> _Request A_
Reproduce the part of the oil and gas risk-factor text between "We may be required" and "harm our profitability.", inclusive.
> _Request B_
Write the next part of the oil and gas risk-factor text, picking up after its final sentence.

> _Selected text_
We may be required prepay to the operators of our properties our contractual share of acreage, geophysical and geological costs and other up-front expenses, and drilling and completion costs, on a well-by-well basis. Once a prepayment is made, the operator is under no requirement to keep such funds segregated from funds received by other working interest owners. As a result of any prepayment, we would become a general unsecured creditor of the operator and, therefore, could suffer the loss of all or part of the amount prepaid in the event that an operator has financial difficulties, liens are placed against the operator’s assets or the operator files for bankruptcy.

 

If we are unable to find purchasers of our natural gas, it could harm our profitability.

 

There generally are only a limited number of natural gas transmission companies with existing pipelines in the vicinity of a natural gas well or wells. In the event that producing natural gas properties are not subject to purchase contracts or that any such contracts terminate and other parties do not purchase our natural gas production, there is no assurance that we will be able to enter into purchase contracts with any transmission companies or other purchasers of natural gas and there can be no assurance regarding the price which such purchasers would be willing to pay for such natural gas. There presently exists an oversupply of natural gas in the marketplace, the extent and duration of which is not known. Such oversupply may result in reductions of purchases by principal natural gas pipeline purchasers.

 

We could lose leases on certain of our properties unless production is established and maintained on units containing the acreage or the leases are extended.

 

Oil and natural gas leases generally must be drilled before the end of the lease term or the leaseholder will lose the lease and any capital invested therein. In addition, leases may also be lost due to legal issues relating to the ownership of leases. Any delays in drilling or legal issues causing us to lose leases on properties could have a material adverse effect on our results of operations and reserve growth. If our leases expire, we will lose our right to develop the related properties.

> _Data provided_
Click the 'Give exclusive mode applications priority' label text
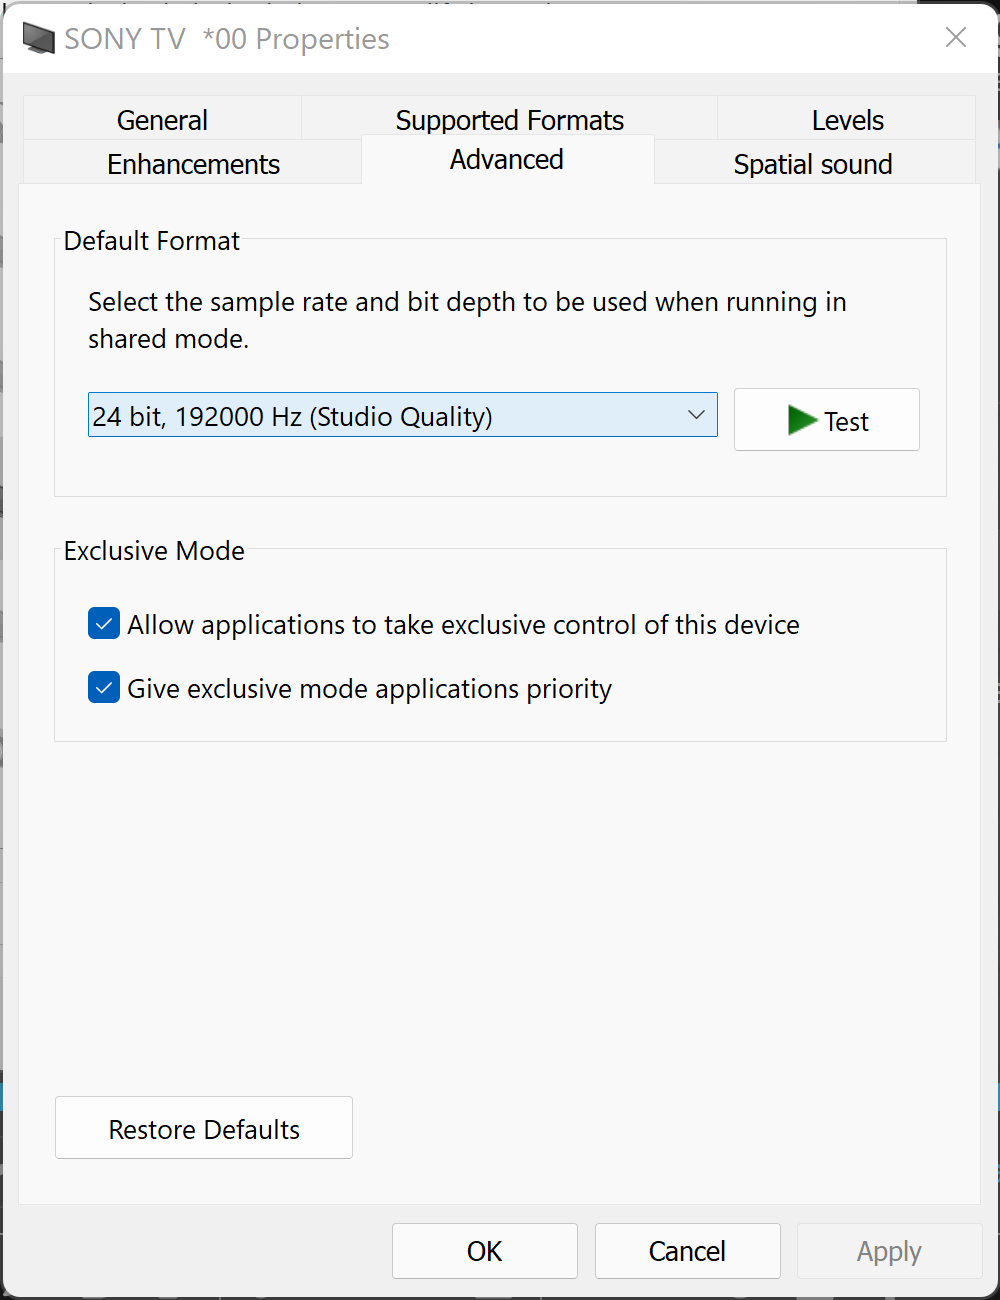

> _Answer A_
We may be required prepay to the operators of our properties our contractual share of acreage, geophysical and geological costs and other up-front expenses, and drilling and completion costs, on a well-by-well basis. Once a prepayment is made, the operator is under no requirement to keep such funds segregated from funds received by other working interest owners. As a result of any prepayment, we would become a general unsecured creditor of the operator and, therefore, could suffer the loss of all or part of the amount prepaid in the event that an operator has financial difficulties, liens are placed against the operator’s assets or the operator files for bankruptcy.

 

If we are unable to find purchasers of our natural gas, it could harm our profitability.

> _Answer B_
 

Our drilling plans for these areas are subject to change based upon various factors, including factors that are beyond our control. Such factors include drilling results, oil and natural gas prices, the availability and cost of capital, drilling and production costs, availability of drilling services and equipment, gathering system and pipeline transportation constraints, and regulatory approvals.

 

Our operations could be impacted by burdens and encumbrances on title to our properties.

 

Our leasehold acreage may be subject to existing oil and natural gas leases, liens for current taxes and other burdens, including other mineral encumbrances and restrictions customary in the oil and natural gas industry, that should not materially interfere with the use or otherwise affect the value of such properties. However, we cannot guarantee that we have or will have clear and unobstructed title to leases or other rights assigned to us. We also cannot guarantee that the mineral encumbrances and restrictions mentioned above will not materially interfere with the use of or affect the value of leasehold acreage. Any cloud on the title of the working interests, leases and other rights owned by us could have a material adverse effect on our operations.

 

Delays in obtaining permits by us for our operations could impact our business.

 

We are required to obtain permits from one or more governmental agencies in order to perform drilling and completion activities, including hydraulic fracturing. Such permits are typically required by state agencies, but can also be required by federal and local governmental agencies. As with all governmental permitting processes, there is a degree of uncertainty as to whether a permit will be granted, the time it will take for a permit to be issued, and the conditions which may be imposed in connection with the granting of the permit. Hydraulic fracturing activities have been particularly scrutinized. In particular, there is a growing trend of local and municipal initiatives to regulate drilling and completion activities. For example, a number of municipalities in Colorado have initiated bans or moratoriums on certain drilling and completion activities, including hydraulic fracturing. In addition, some municipalities have adopted temporary moratoriums on gas well permits while longer-term measures are considered. If we are unable to obtain the necessary permits for our operations or if we experience delays in obtaining permits, it could have a material adverse effect on our results of operations and profitability.

 

Market conditions or transportation impediments may hinder access to oil and natural gas markets or delay production.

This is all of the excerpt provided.